N0taN3rd / node-warc

Parse And Create Web ARChive (WARC) files with node.js
MIT License
92 stars 20 forks source link

Investigate generating WARCS through headless Chromium / puppeteer #2

Closed floledermann closed 5 years ago

floledermann commented 6 years ago

https://github.com/GoogleChrome/puppeteer/ seems to be the hot thing today to render web pages in headless/remote controlled environments. It would be great to add this as an option to generate WARCs, i.e. a PuppeteerWARCGenerator. One main advantage is that it installs completely seamless through npm and runs on headless boxes, so the setup effort is minimized.

I will investigate this in my current project and may come back with a PR - just wanted to collect any thoughts that may have been given to this already beforehand.

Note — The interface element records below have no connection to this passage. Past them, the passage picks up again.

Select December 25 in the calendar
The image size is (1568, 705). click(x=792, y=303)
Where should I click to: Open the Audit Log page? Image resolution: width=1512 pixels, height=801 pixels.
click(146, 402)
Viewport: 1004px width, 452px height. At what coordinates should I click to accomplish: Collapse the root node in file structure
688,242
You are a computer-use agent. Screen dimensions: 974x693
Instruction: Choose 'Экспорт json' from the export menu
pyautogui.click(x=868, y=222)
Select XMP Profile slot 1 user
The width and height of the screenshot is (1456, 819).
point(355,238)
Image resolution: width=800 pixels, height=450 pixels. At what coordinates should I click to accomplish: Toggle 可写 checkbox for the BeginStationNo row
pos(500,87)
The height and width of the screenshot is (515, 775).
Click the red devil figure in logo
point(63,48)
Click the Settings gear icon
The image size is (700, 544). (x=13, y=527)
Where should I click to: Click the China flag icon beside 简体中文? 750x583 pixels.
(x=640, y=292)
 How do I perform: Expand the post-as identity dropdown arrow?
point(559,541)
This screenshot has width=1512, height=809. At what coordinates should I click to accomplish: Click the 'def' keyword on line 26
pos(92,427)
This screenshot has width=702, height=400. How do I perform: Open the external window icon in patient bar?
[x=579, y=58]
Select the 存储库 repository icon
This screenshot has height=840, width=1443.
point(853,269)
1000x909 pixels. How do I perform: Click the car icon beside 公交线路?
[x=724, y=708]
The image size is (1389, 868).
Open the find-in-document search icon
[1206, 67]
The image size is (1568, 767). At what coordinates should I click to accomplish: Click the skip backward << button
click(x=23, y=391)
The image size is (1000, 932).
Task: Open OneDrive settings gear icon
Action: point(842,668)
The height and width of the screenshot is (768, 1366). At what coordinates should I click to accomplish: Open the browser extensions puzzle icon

N0taN3rd commented 6 years ago

@floledermann a puppeteer PR would be awesome and most welcome! When node-warc was released puppeteer was not publically announced and since then have not had the time to include it. But I have looked at its API and it should not be hard to add it.

Currently, node-warc is used to back two other projects Squidwarc (archival crawler using Chrome with or without a head) and WAIL which may give some insight into how to accomplish this.

It would also be awesome to use puppeteer as a backend for Squidwarc since it relies on the host system to provide Chrome while puppeteer will automatically download Chromium for you.

N0taN3rd commented 6 years ago

@floledermann per #4 is there anything that node-warc can do to help in this effort if it is still underway.

N0taN3rd commented 5 years ago

@floledermann node-warc now supports puppeteer (via both CDPSession and page.on('requests')) I will be closing this issue once I publish this update to npm. However you can use this today via yarn install https://github.com/N0taN3rd/node-warc.git

N0taN3rd commented 5 years ago

node-warc v3.1.0 is now live on npm